Paper Trail

Carmen Maria Machado on creating a new canon; Alex Pareene on the decline of “rude media”


Carmen Maria Machado. Photo: Art Streiber / AUGUST

Hope Reese talks to Carmen Maria Machado about domestic violence in queer relationships, using fiction in memoir, and her new book, In the Dream House. “As a writer, both books that I have written are books that I wanted that didn’t exist, so I decided to fill that space myself,” she said. “I want 50 more books like this. I want people to write a book and say, ‘In the Dream House was insufficient, and I’m going to rewrite it in my own way.’ I want mine to be a tiny piece of a canon; I want people to feel free to tell their own stories.”
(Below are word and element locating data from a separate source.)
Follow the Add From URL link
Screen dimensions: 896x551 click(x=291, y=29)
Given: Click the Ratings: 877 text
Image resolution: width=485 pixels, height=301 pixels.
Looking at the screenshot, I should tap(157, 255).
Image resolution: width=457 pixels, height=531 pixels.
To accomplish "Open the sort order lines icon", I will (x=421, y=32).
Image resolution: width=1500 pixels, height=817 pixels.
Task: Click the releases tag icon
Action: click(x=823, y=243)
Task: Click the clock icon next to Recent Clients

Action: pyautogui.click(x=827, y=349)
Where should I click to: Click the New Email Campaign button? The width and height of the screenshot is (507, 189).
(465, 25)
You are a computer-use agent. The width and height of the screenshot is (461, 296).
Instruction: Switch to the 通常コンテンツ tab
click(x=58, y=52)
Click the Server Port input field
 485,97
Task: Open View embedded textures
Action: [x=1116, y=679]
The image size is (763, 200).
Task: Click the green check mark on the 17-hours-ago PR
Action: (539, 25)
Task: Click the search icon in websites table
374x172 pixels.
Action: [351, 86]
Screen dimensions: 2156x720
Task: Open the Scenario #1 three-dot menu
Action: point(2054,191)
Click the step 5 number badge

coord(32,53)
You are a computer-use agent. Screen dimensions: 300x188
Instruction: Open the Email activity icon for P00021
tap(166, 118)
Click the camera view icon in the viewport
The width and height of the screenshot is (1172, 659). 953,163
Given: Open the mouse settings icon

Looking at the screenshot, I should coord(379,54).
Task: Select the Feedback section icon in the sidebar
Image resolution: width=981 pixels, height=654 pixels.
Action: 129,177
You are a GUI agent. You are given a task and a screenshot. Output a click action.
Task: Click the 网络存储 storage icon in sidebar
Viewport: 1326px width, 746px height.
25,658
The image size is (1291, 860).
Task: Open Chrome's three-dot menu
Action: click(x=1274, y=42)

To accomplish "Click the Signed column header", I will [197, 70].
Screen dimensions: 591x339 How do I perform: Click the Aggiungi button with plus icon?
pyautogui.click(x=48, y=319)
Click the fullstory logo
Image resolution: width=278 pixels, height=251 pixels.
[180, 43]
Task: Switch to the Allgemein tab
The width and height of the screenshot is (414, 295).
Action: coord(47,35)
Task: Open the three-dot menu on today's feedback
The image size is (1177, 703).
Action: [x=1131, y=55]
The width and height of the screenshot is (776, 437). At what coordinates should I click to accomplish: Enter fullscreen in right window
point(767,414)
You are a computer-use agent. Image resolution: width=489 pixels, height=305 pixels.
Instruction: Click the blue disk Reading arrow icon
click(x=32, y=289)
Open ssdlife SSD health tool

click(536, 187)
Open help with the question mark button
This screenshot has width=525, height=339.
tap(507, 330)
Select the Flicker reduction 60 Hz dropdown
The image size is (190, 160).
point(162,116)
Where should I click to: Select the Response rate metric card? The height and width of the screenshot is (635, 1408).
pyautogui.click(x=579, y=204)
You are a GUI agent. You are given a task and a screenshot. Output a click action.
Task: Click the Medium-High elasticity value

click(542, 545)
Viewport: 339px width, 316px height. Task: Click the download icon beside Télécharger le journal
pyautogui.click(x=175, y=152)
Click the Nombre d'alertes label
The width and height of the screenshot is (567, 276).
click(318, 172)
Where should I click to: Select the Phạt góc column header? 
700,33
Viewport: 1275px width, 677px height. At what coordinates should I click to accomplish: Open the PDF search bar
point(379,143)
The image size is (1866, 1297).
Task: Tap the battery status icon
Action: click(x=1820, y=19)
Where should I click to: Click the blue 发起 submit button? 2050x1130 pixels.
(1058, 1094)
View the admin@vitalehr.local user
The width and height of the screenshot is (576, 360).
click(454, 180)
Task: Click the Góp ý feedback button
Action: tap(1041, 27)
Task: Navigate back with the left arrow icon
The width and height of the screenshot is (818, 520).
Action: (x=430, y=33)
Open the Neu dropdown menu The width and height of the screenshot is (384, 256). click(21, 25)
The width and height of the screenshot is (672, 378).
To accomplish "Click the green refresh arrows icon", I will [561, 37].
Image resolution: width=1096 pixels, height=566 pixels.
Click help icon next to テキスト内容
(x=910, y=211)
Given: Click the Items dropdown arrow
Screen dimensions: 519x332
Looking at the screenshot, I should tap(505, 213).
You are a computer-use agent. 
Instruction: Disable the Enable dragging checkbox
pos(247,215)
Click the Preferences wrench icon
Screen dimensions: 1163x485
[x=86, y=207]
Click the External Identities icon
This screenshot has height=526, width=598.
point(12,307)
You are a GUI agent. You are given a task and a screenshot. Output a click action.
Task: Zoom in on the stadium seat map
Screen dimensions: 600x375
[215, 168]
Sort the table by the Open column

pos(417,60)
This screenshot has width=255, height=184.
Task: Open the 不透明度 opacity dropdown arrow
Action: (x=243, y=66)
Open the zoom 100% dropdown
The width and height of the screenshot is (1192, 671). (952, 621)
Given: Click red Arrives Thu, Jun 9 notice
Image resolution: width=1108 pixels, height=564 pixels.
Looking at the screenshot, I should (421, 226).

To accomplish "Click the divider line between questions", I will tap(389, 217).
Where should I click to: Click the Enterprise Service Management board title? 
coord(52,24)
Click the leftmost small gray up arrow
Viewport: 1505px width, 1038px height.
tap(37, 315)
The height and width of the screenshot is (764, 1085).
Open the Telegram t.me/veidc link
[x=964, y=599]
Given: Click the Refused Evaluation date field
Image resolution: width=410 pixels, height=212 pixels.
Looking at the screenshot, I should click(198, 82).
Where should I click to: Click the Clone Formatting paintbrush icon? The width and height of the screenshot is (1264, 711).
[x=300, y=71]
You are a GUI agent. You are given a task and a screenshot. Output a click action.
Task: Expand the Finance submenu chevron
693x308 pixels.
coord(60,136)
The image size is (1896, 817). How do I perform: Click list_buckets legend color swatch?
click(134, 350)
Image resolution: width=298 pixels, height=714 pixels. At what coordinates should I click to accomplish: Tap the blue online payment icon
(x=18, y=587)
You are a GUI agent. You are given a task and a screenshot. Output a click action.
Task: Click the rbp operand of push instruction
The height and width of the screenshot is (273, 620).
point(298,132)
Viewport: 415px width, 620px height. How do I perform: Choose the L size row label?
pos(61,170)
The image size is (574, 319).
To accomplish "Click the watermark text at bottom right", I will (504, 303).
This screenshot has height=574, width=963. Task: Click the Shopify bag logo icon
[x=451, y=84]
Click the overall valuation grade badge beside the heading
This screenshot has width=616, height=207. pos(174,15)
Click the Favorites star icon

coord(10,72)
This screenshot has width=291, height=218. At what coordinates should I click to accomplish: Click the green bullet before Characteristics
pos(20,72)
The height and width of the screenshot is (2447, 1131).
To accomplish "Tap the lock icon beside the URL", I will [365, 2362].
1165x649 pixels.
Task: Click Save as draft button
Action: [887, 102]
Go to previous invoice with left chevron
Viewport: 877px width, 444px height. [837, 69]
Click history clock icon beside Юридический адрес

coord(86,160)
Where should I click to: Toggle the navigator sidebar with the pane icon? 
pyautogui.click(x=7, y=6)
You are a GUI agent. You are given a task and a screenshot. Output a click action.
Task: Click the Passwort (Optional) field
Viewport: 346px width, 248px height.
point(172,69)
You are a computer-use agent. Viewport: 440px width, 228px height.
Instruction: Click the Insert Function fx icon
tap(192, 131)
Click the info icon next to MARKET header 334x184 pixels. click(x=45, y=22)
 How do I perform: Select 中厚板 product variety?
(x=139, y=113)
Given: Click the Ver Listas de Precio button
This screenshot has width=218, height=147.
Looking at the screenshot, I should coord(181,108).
Oprah has chosen Elizabeth Strout’s Olive, Again as her next book club title.

At Literary Hub, Emma Sloley and Emily Raboteau discuss “eco-anxiety, resource hoarding, and the importance of finding the small stories with which to illuminate this moment in time.”

For the New York Times Book Review, Leslie Jamison details her changing perspective on the work of “literary sad women.” “Just as it’s liberating to watch female sadness granted the dignity of complexity on the page — to watch it get angry, get petty, get public — it’s thrilling to witness a surge of books portraying other states of feeling entirely,” she writes. “If sadness once struck me as terminally hip, then I’ve arrived on the far side of 35 with a deepening appreciation for the ways pleasure and satisfaction can become structuring forces of identity as well.”

At the New Republic, Alex Pareene reflects on the decline of “rude media” like Deadspin, Splinter, and Gawker. Pareene traces the roots of “rude” publications from websites like Deadspin, Splinter, and Gawker back to the Village Voice and the early years of Rolling Stone, arguing that their work is an important balance to mainstream outlets that focus on politeness over truth. “The defining quality of rude media is skepticism about power, and a refusal to respect the niceties that power depends on to disguise itself and maintain its dominance,” he writes. “You may not miss the vulgarity itself, but the vulgarity was a stand-in for an entire perspective you will find less and less of in the for-profit press. In the elite press—on cable news, in newspaper opinion sections—you can say the most monstrous things imaginable, as long your language is polite. What you can’t do is rudely express a desire for a more just world.”